**What is expected**
Would you return, word for word, the lines of the data below from the line with "Join Young Professionals (138, 11)" through the line with "Congressional Staff Visit (86, 496)", and no others?

**Provided records**
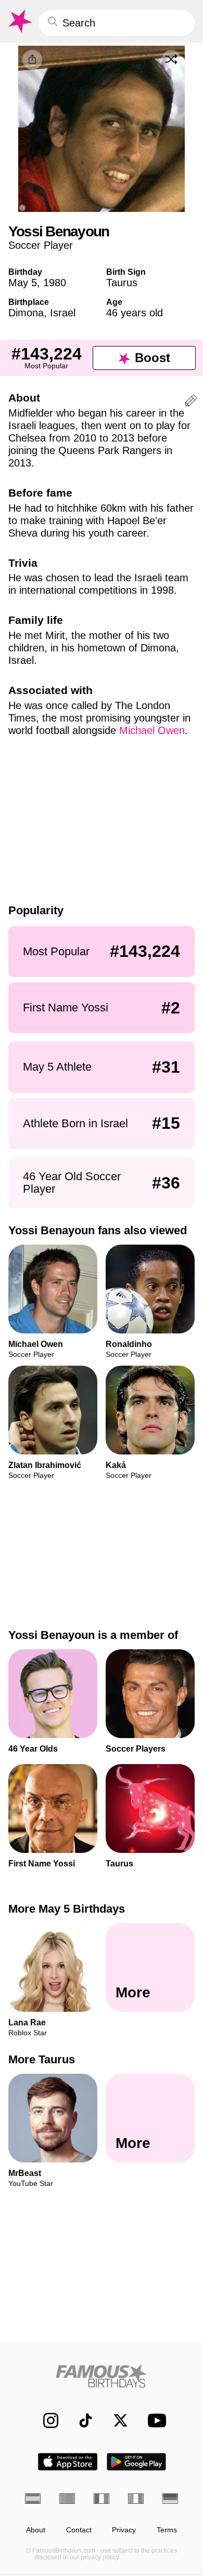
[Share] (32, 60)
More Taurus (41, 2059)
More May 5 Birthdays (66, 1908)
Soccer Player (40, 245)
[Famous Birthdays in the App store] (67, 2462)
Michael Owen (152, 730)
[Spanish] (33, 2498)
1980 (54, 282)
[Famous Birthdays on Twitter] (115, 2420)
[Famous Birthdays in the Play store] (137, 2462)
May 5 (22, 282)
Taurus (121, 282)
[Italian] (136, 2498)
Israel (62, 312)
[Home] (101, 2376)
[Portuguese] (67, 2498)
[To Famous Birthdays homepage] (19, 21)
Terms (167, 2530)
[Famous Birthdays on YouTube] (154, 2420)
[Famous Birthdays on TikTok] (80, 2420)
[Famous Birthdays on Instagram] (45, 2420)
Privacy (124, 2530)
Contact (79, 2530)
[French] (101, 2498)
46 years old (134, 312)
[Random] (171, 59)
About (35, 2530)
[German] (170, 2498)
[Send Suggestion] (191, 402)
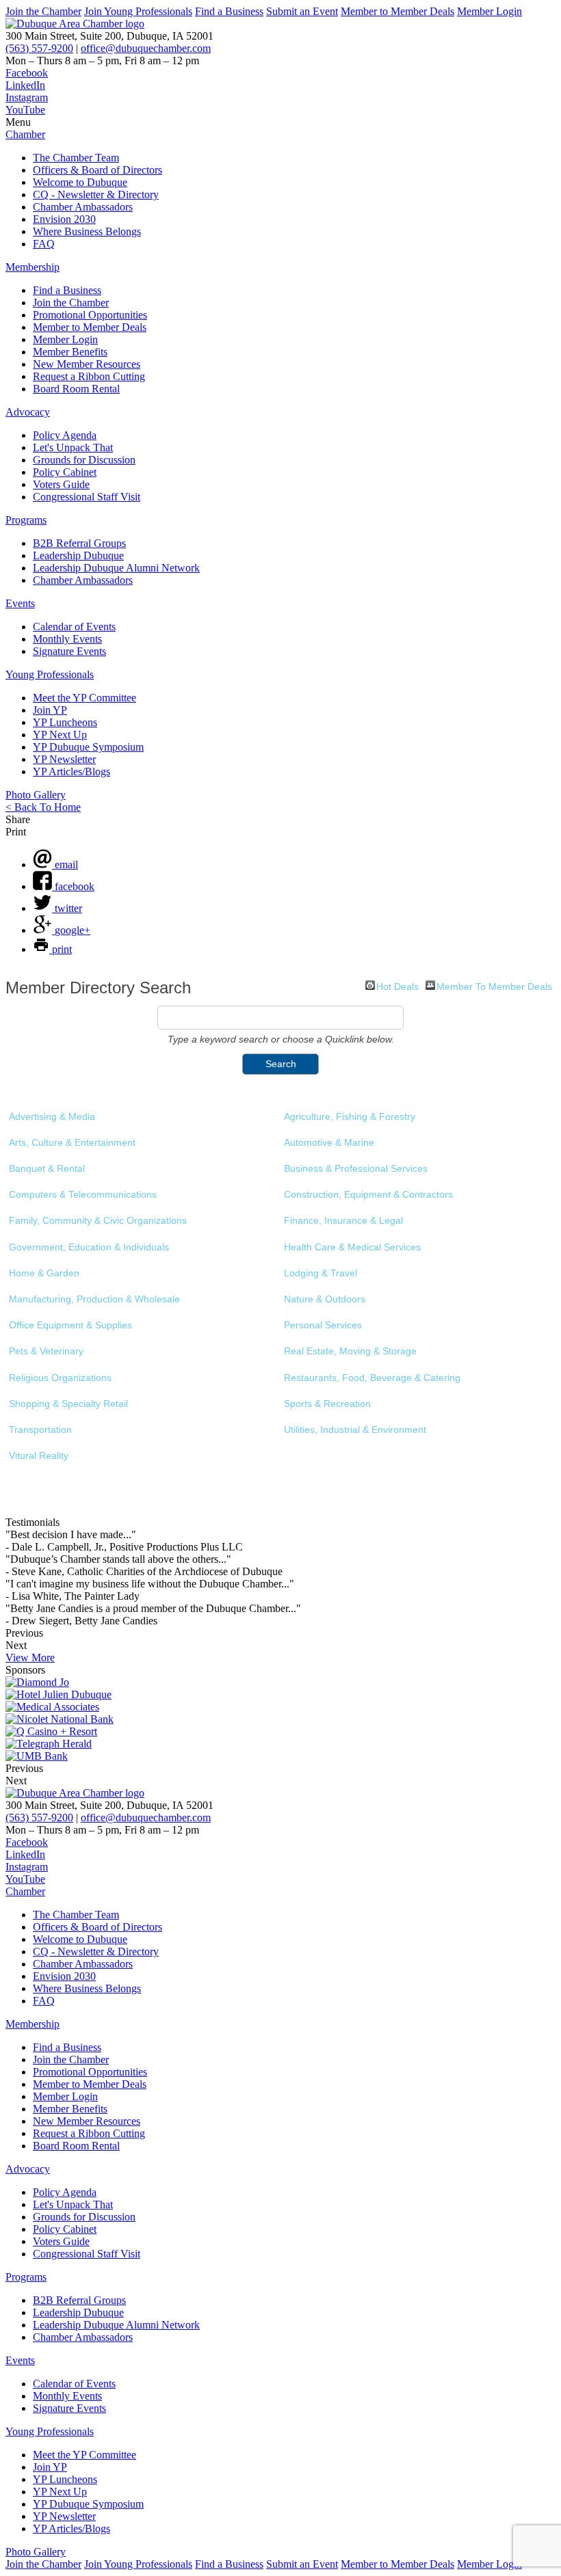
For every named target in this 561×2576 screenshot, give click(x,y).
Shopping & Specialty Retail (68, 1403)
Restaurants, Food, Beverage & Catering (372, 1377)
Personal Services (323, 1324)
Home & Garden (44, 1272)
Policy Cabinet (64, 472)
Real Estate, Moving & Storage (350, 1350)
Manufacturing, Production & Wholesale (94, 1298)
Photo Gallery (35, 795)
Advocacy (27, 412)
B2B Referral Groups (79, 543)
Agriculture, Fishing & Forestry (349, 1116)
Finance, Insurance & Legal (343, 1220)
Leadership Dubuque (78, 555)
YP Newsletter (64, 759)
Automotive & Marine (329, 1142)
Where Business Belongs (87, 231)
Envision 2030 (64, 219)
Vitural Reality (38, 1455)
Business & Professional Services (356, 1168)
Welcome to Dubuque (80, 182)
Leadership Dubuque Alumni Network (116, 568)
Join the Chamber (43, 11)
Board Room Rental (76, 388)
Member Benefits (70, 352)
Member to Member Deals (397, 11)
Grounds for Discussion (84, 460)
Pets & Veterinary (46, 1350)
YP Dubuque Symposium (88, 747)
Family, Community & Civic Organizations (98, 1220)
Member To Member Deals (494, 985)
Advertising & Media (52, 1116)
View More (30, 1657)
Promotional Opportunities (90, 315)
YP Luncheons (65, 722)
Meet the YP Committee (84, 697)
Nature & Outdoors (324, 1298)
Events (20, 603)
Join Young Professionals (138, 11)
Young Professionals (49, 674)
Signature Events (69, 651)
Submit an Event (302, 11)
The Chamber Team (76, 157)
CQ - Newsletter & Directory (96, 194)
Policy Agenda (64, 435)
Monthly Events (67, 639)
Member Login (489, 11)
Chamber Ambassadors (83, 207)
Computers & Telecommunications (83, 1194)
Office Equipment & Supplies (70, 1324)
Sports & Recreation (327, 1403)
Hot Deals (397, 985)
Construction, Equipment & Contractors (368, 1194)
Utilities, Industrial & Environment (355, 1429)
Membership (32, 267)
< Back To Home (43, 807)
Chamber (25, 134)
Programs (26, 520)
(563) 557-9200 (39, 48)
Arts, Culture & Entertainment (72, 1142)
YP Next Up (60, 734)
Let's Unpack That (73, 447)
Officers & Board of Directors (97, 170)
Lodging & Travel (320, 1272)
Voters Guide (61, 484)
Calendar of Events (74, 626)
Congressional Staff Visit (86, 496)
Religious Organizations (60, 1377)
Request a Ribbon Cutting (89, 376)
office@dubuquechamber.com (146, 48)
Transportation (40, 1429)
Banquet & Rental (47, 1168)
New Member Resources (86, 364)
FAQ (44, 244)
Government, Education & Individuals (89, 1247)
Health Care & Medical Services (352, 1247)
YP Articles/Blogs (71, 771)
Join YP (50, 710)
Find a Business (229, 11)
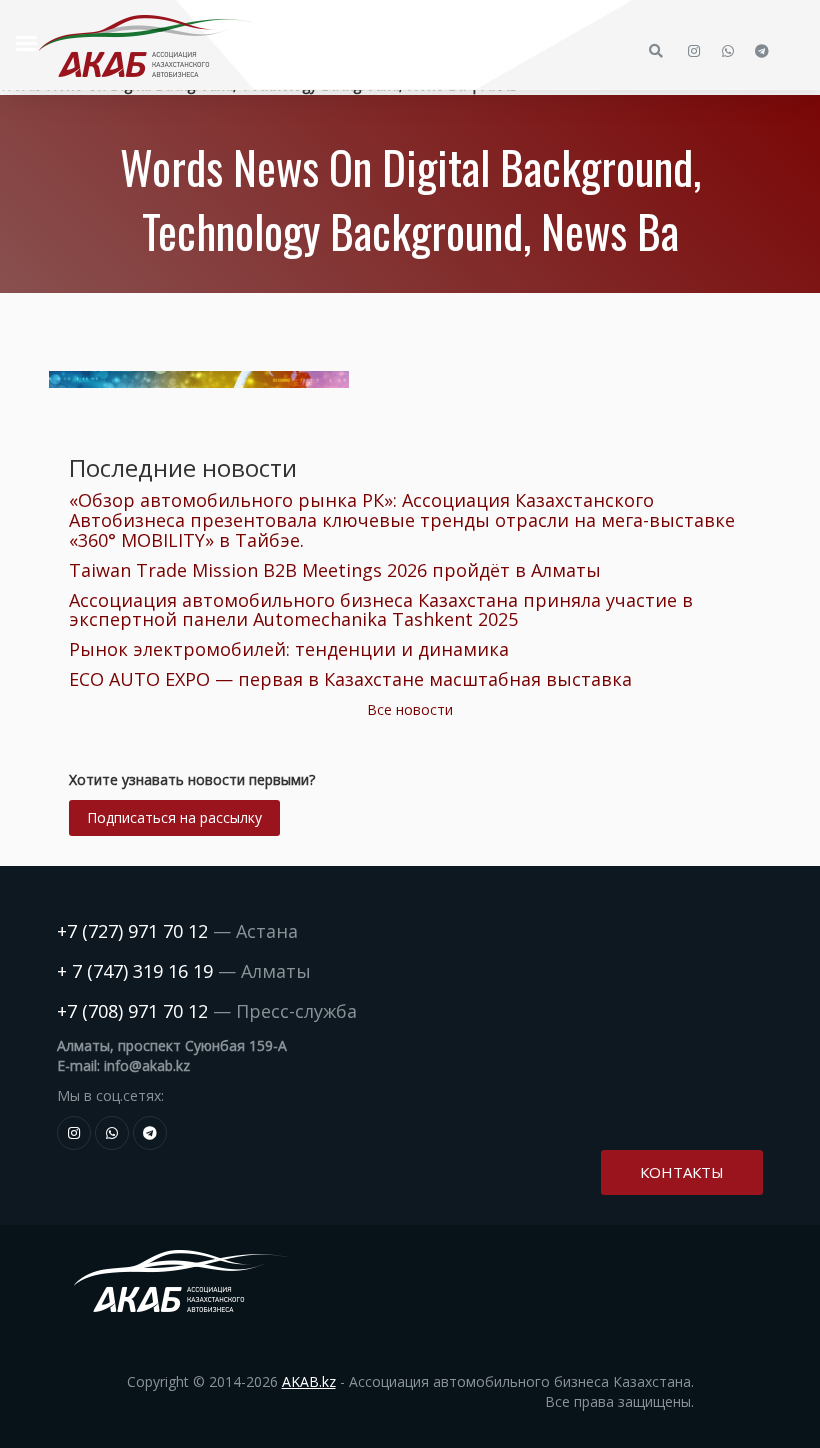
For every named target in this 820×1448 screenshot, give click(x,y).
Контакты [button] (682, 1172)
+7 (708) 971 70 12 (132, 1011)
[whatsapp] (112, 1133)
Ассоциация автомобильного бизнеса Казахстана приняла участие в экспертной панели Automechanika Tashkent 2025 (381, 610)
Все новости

**Solution**
Join Young Professionals (138, 11)
Young Professionals (49, 674)
Signature Events (69, 651)
Submit an Event (302, 11)
The Chamber Team (76, 157)
CQ - Newsletter & Directory (96, 194)
Policy Agenda (64, 435)
Monthly Events (67, 639)
Member Login (489, 11)
Chamber Ambassadors (83, 207)
Computers & Telecommunications (83, 1194)
Office Equipment & Supplies (70, 1324)
Sports & Recreation (327, 1403)
Hot Deals (397, 985)
Construction, Equipment & Contractors (368, 1194)
Utilities, Industrial & Environment (355, 1429)
Membership (32, 267)
< Back To Home (43, 807)
Chamber (25, 134)
Programs (26, 520)
(563) 557-9200 (39, 48)
Arts, Culture & Entertainment (72, 1142)
YP Next Up (60, 734)
Let's Unpack That (73, 447)
Officers & Board of Directors (97, 170)
Lodging & Travel (320, 1272)
Voters Guide (61, 484)
Calendar of Events (74, 626)
Congressional Staff Visit (86, 496)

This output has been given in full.